Data to examine

== Segment start ==

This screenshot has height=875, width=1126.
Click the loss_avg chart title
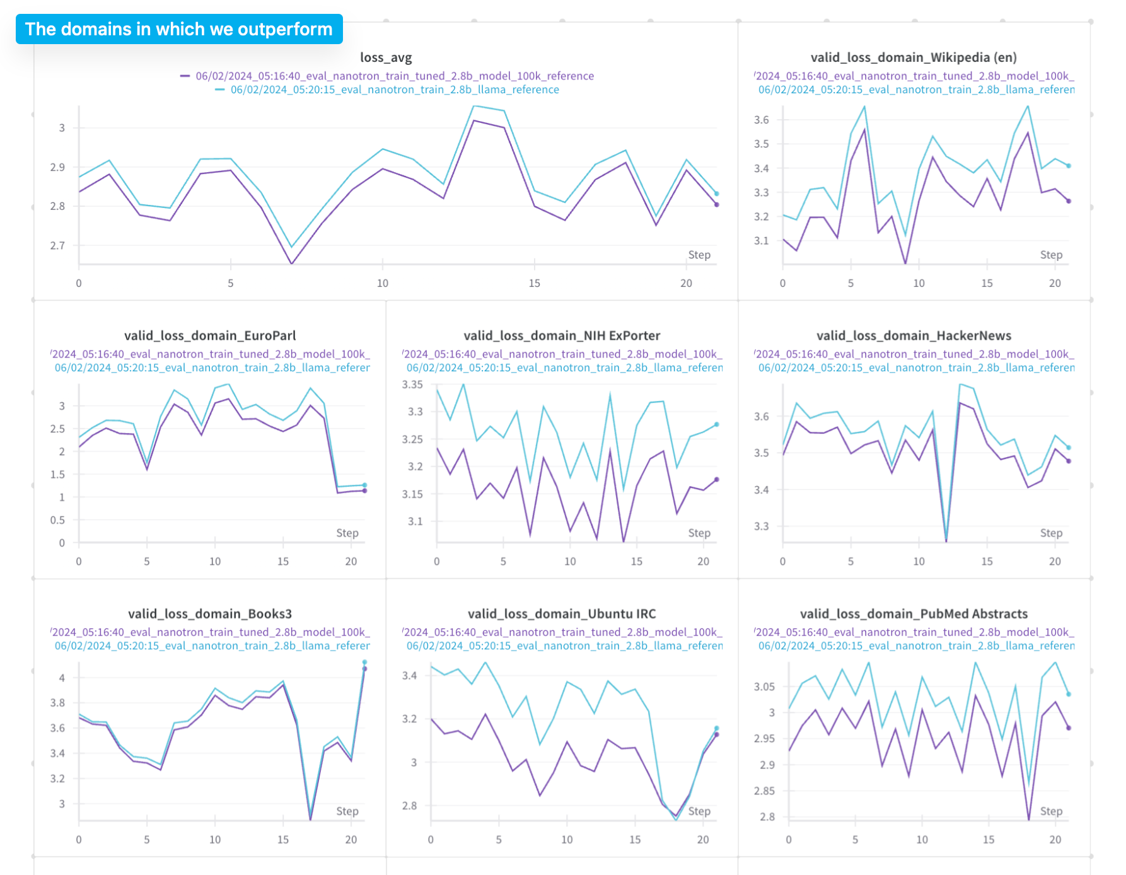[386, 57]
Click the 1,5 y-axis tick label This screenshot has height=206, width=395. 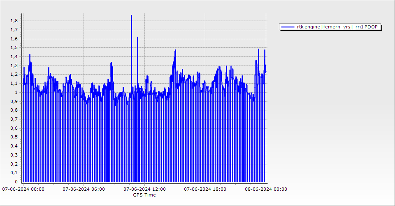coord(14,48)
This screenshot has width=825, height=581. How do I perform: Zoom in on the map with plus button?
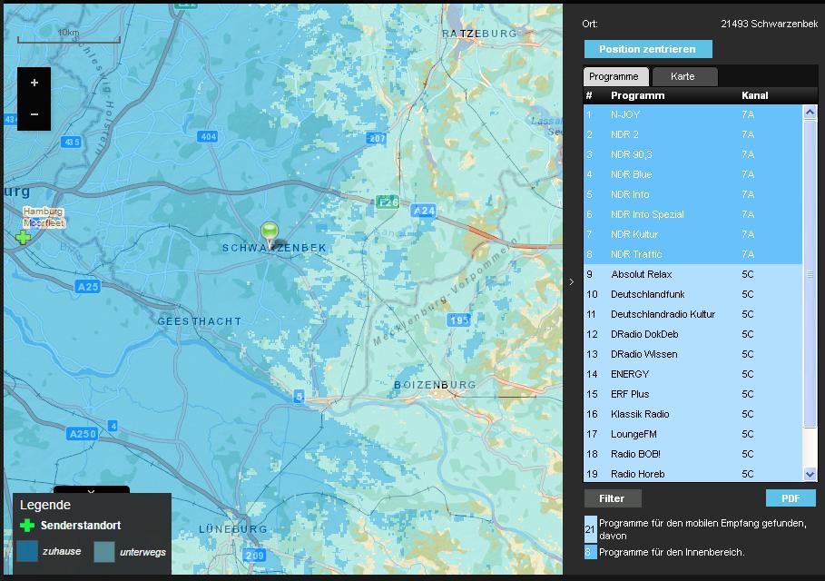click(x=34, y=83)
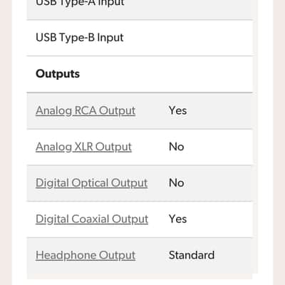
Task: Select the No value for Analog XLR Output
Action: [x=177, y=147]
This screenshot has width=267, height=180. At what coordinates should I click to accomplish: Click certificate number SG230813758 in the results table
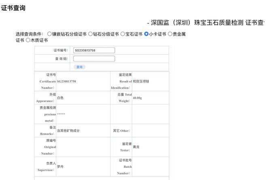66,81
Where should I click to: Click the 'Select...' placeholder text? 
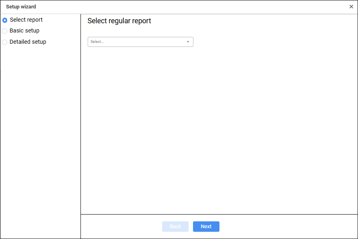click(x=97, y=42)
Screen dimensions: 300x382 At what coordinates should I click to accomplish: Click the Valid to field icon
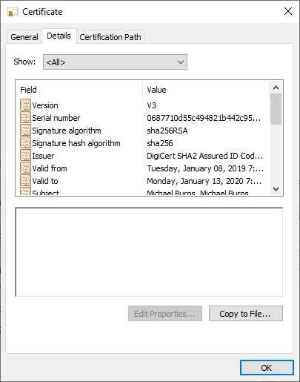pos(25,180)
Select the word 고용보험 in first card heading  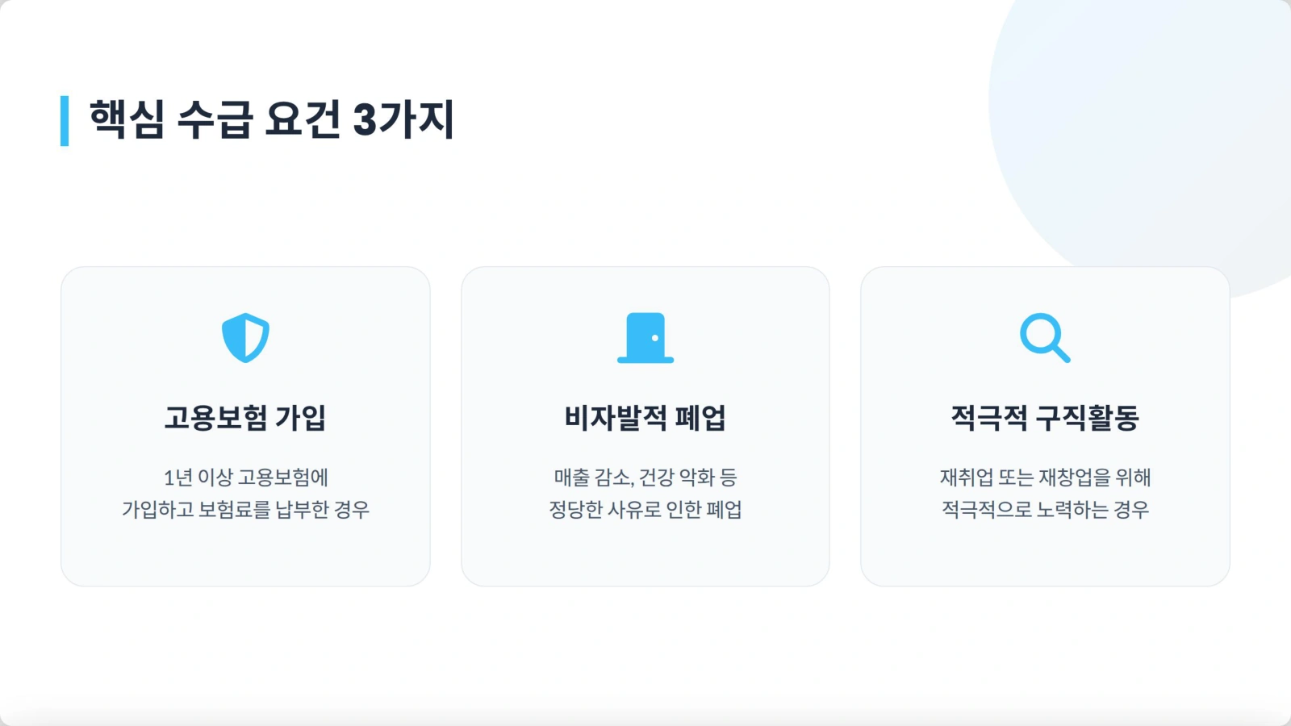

== Segment end ==

Your task is to give again, unchanged, the lines from the line that contains "Where should I" to the end of the records. Include both end lines but no pictures.

Solution to the exercise
Where should I click to: Click the 'Select...' placeholder text? 
click(x=97, y=42)
Screen dimensions: 300x382 At what coordinates should I click to accomplish: Click the Valid to field icon
pos(25,180)
Select the word 고용보험 in first card heading  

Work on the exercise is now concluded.